Commodities as measured by the Bloomberg Commodity index, gained 8.7%, led by a 16% gain in the energy subsector. Other commodities also saw significant gains. Both Russia and Ukraine are significant producers of a number of raw commodities including wheat, corn, oil, natural gas, coal, phosphate, ammonia, neon, and nickel. The importance of certain commodities such as oil and natural gas is obvious. The role of other commodities is less obvious, but perhaps no less important. Nickel is critical for the production of lithium-ion batteries used in most electric vehicles. Phosphate and ammonia are critical in the production of fertilizers used to grow crops. Neon is used in lasers required for the production of semiconductors.
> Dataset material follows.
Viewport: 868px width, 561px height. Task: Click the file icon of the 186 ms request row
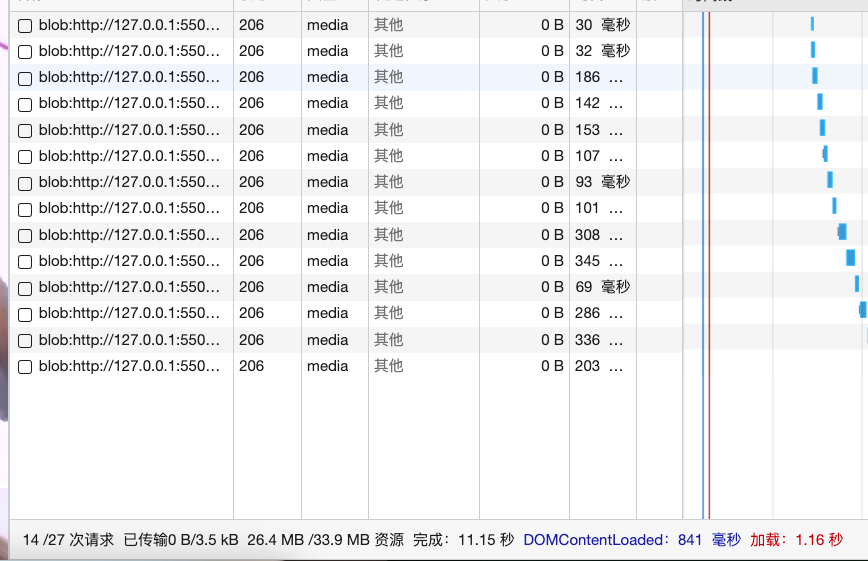[25, 78]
The combination of fighting and sanctions has severely limited the production and export of these commodities, putting further pressure on inflation, directly through increased commodity prices, and indirectly through further complications to global supply chains.

Fixed income, as measured by the Bloomberg US Aggregate Bond Index, suffered its worst month since 2003, and the eighth-worst on record due to inflationary pressures, the Russian-Ukraine conflict, and the combination thereof. Since taking a hawkish turn in late 2021, Fed commentary has become increasingly assertive. That was particularly true in the second half of March with the release of the Fed’s updated “Dot Plot”, and comments by various Fed members. In addition to the updated dot plot increasing 2022 rate hike expectations from three to seven, the newly revised forecast shows that the Fed is now prepared to raise rates above the anticipated terminal rate of 2.50%, to 2.75%, at least in the short-run, to quell inflation.

Just days after the Fed’s meeting, Chair Powell furthered the Fed’s hawkish lean, when he suggested the Fed is prepared to hike in 0.50% increments if deemed necessary. Given that inflation isn’t expected to slow by the next Fed meeting in May, it seems likely that the Fed would “deem it necessary” to follow through with the increased pace. Markets have already responded by pricing in 0.50% increases at both the May and June meetings. As of month-end, the market was currently anticipating a total of 250 basis points (2.5%) in hikes for 2022. As a result, Treasury yields pushed to highs not seen since mid-2019, and the curve flattened, inverting from the 3yr to the 10yr. Not surprisingly, 1Q22 was the third-worst quarter for fixed income since 1980, which was, not coincidentally, also the last period of excessive inflation.

Municipal bonds followed a similar trajectory as Treasuries, with yields on the AAA 10-year muni rising 63 basis points on the month, as compared to the 51 basis point move on the 10-year Treasury. The more aggressive move higher in municipal yields was attributable to significant outflows from municipal mutual funds, which sent supply up and added pricing pressure on top of that which was already created by a hawkish Fed.